05 . 古代詩は曲を伴って民に受け継がれる ~ 民歌
    中国最初の王朝・夏は滅亡後に支配層が北方へ逃れ匈奴と呼ばれるようになりました。中国で最も古い貴族であった人々の中に伝承してきた音楽が民謡として伝わり、これを以て中国民謡の発祥地とされています。これを信天游と言います。戯劇と民謡、この2つが絡み合いながら地方独自の風格を育んだのが北音の特徴です。

06 . 南北の戯劇は都で融合して煌めく ~ 北京
   <京劇>
    約200年前に南方から移転されて独自に発展した京劇(北京)は特殊な存在と言えます。どこにおいても商業と音楽が密接な関係なのに、京劇だけ全く貴族的な理由で伝播したからです。京劇の最初の班は湖北省から移転した漢劇団で、漢劇は秦腔より派生して漢中に起こりその後武漢方面に伝播した西皮腔と長江流域で発生した二黄腔が合わさったもので、この特徴は京劇にも受け継がれています。清代初期に湖北省に軍の駐屯地が置かれ、その後平和な安定期に入ったことで軍人によって各地に伝播し、川劇(四川)、滇劇(雲南)、桂劇(桂林)、湘劇(長沙)、粤劇(広州)などに影響を及ぼしました。シルクロードより四川雲南に抜けた伝播ルートもありましたので、武漢ルート、蘇州ルートと併せて、南北に3つのルートがあったことにもなります。

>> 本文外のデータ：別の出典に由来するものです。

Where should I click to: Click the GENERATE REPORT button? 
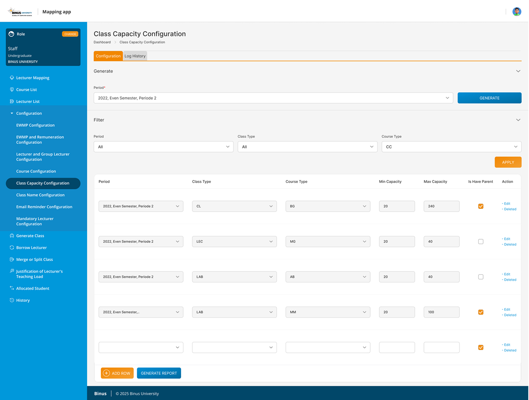tap(159, 373)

07 . 草原の楽士たちの調べは万里の長城をも超える ~ 蒙古・満州
   <二人台>
   <二人轉正戯>
    洛陽や許昌あたり平原の大都市では秦腔の強い影響がありますが、それより北方の山間部では民謡の力が強く、それが蒙古・満州に至るとそれぞれ二人台(蒙古)、二人轉正戯(満州)と男女デュエット形式に発展しました。満州音楽の由来は渤海楽と言うもので、中原伝来、朝鮮、日本の音楽から影響を受けているとされています。

 黄河と長江間、長江と広東間の空白地帯には目ぼしいものはほとんどありません。長安北方、万里長城外は寧夏ですがここにもありません。チベットは打楽中心です。経済的に豊かでなければ求心力のある文化は生まれず、何も留まらず、何の影響も与えません。音は小判をはたいて産み出され、金に乗って運ばれます。人が生きていくのに必ずしも必要ではない音楽という芸術に専心するためにはその基礎として経済力が不可欠ということでしょうね。これは個人の経済力ではなく、地域の経済と密接な関係があるということも興味深い点です。

 一般に二胡で古典と言う場合、劉天華或いは阿炳あたりになります。それより古いものとなると周少梅ですが、それ以前は各地域に二弦の楽器が散在していただけで、主に戯劇の中にその用法を見いだせるに限られます。劉天華は二胡を古典から脱却させようとした人物なのでこれを以て古典とするのはいささか躊躇いが感じられなくもありませんが(これは周少梅についても言えます)、そのあたりから始まりとするのが妥当であるというのが、中国音楽史の研究者 楊陰瀏の見解です。そこで現代に整理されている二胡伝統芸術について歴史的な部分を整理しておきます。

08 . 中国民族音楽教育の先駆者 周少梅とその継承者たち(1920年代-1950年代)
    民謡、戯劇、地方器楽など地域によって固有のものがあり、これら全体像の中から周少梅(1885-1938)によって民族音楽メソッドが整備されました。周は盲人の孫文明と共に二胡演奏技法を確立しました。周少梅の門下から出た劉天華(1895-1932)が西洋文化を取り入れて発展させました。劉の孫弟子にあたる俞鵬(1917-46)によって発表された「南胡創作曲集」(1946)は、それまで文曲中心だった二胡のレパートリーに速い曲調の武曲を加える先駆けとなった曲集で後代に大きな影響を与えました。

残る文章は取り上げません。